Aim of the exercise
Each line from the one that holds "This screenshot has width=725, height=725." to the end of the records is to be retyped exactly. Pictures are not part of the copy.

Material provided

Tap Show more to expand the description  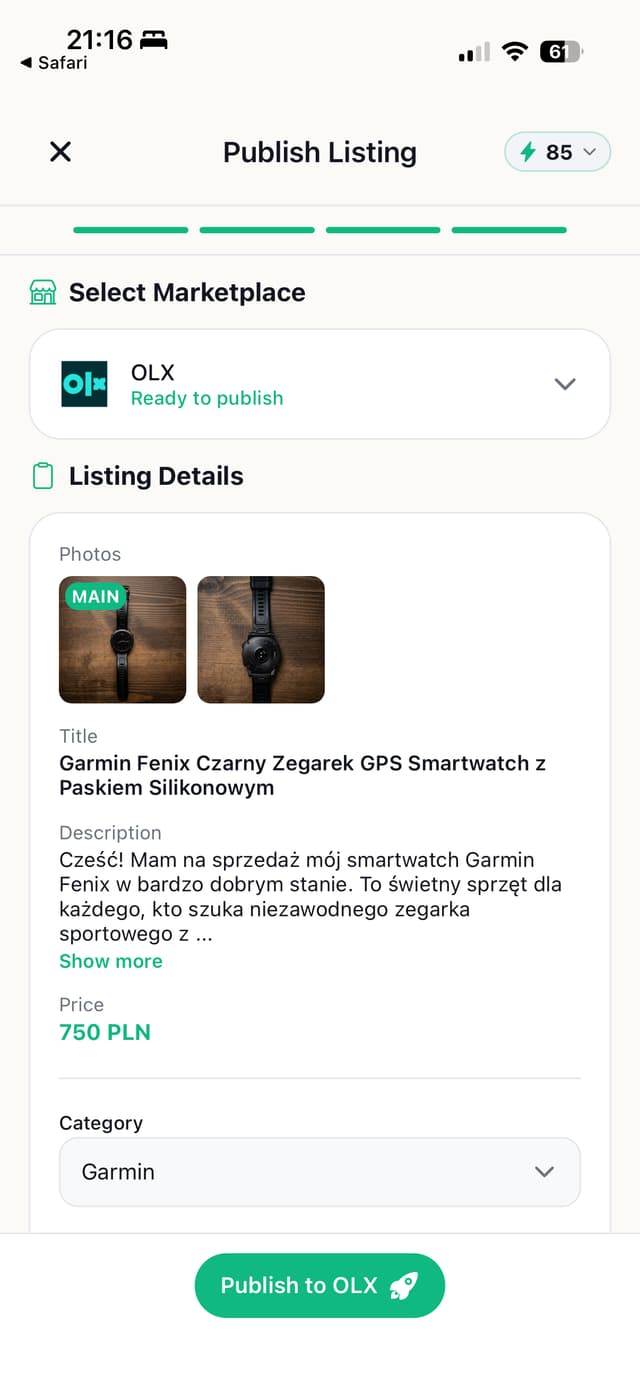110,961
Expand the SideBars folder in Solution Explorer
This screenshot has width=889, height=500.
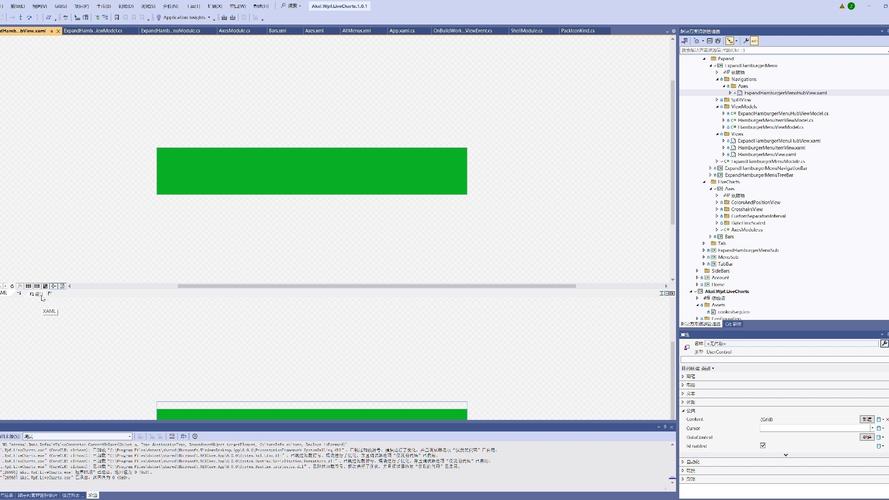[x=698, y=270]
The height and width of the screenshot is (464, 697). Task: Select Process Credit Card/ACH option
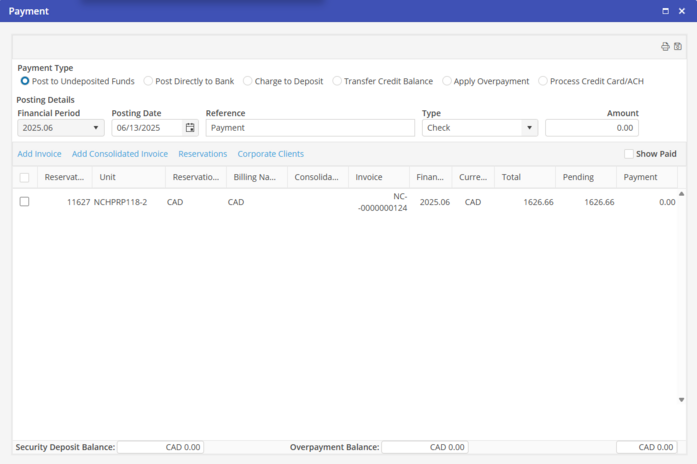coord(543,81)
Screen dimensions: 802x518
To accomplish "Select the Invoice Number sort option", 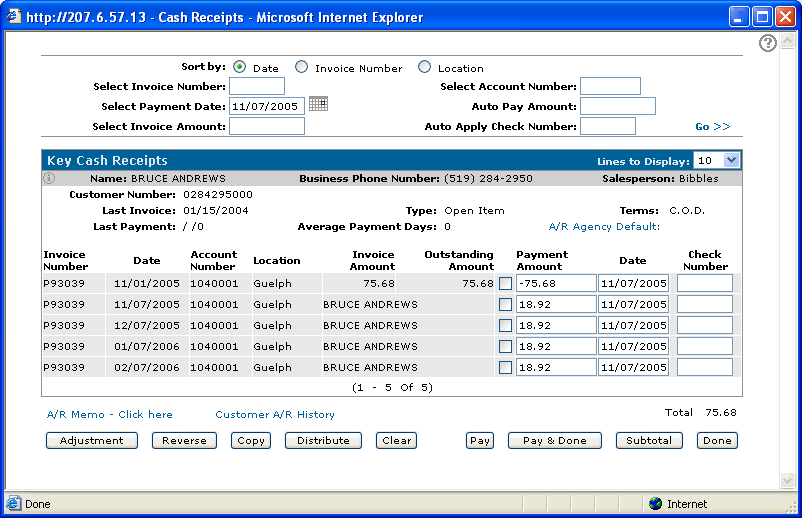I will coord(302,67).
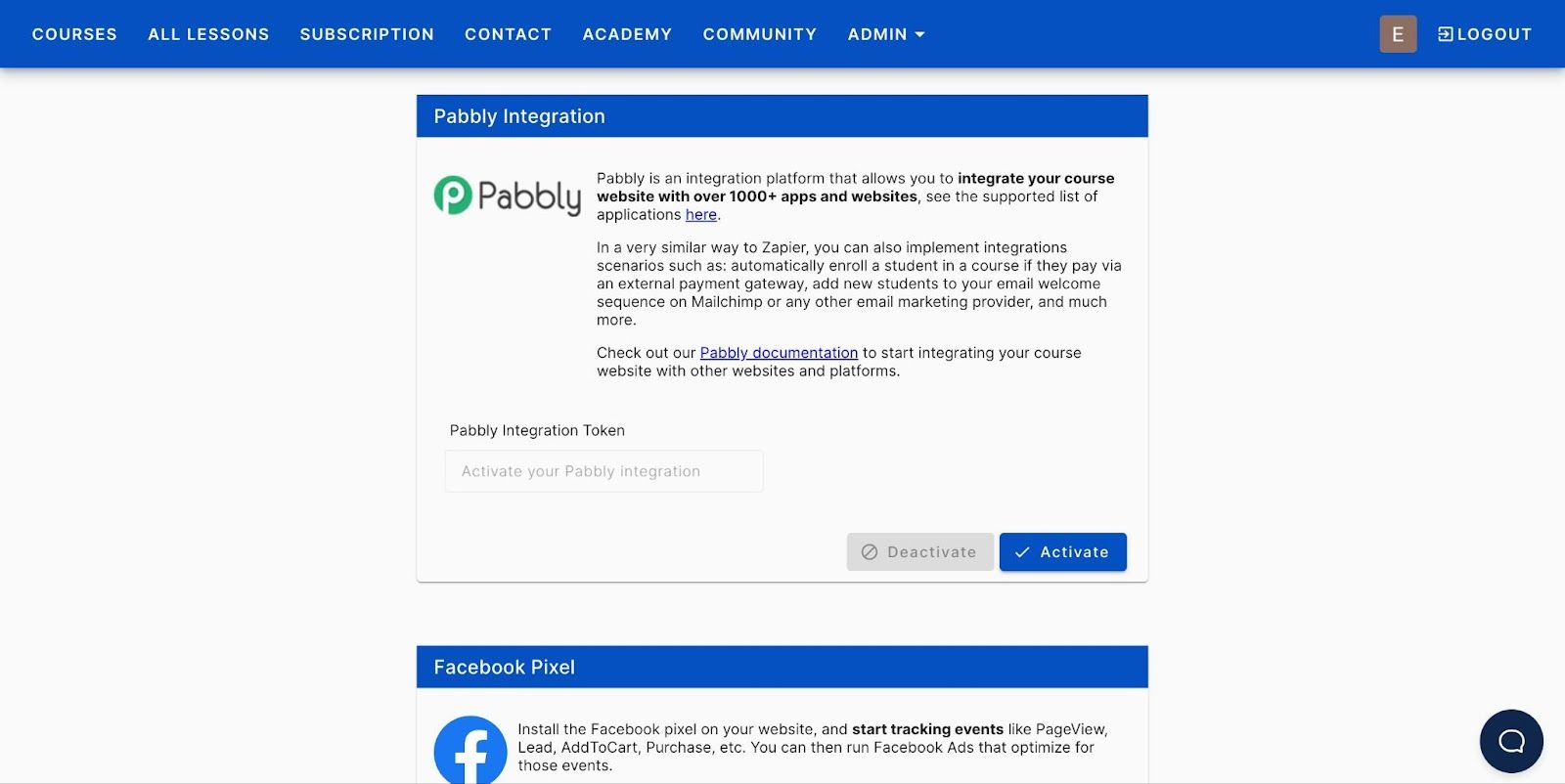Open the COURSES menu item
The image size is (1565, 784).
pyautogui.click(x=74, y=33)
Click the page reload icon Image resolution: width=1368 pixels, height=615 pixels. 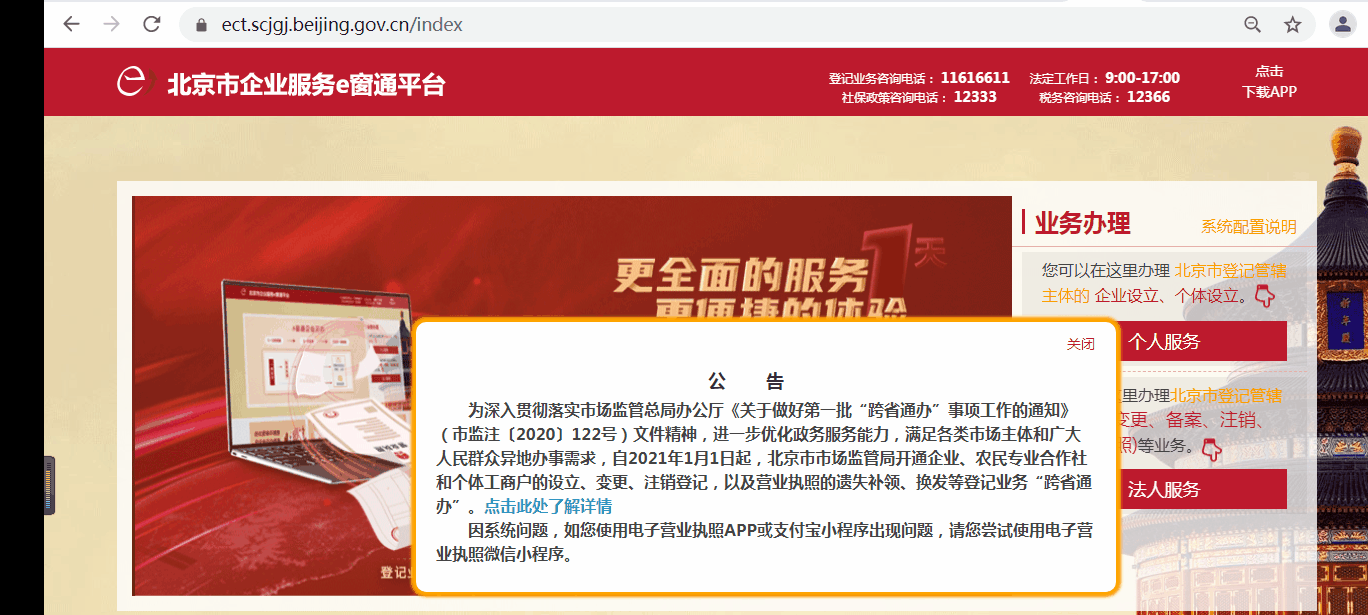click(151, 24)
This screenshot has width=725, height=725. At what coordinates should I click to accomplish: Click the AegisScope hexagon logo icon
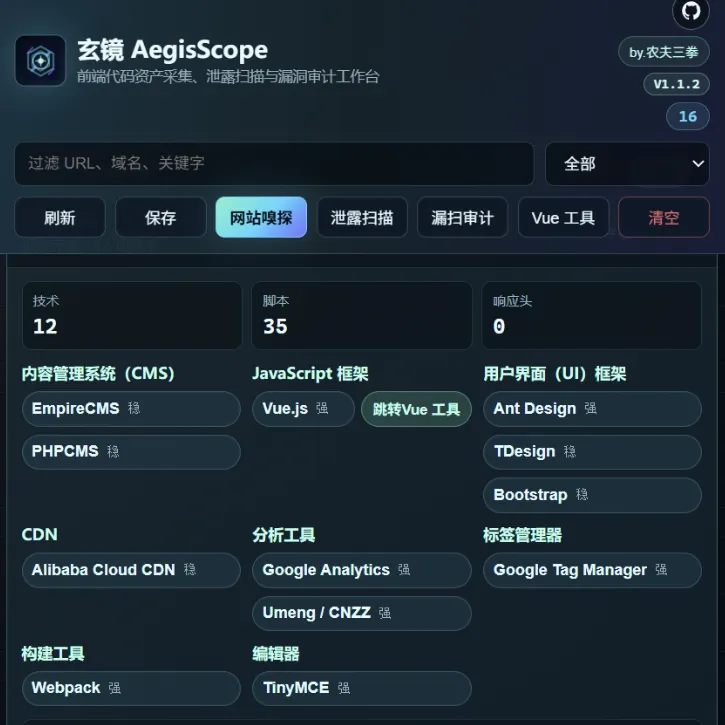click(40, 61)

Written answer
This screenshot has width=725, height=725. At what coordinates should I click to accomplish: Click the AegisScope hexagon logo icon
click(40, 61)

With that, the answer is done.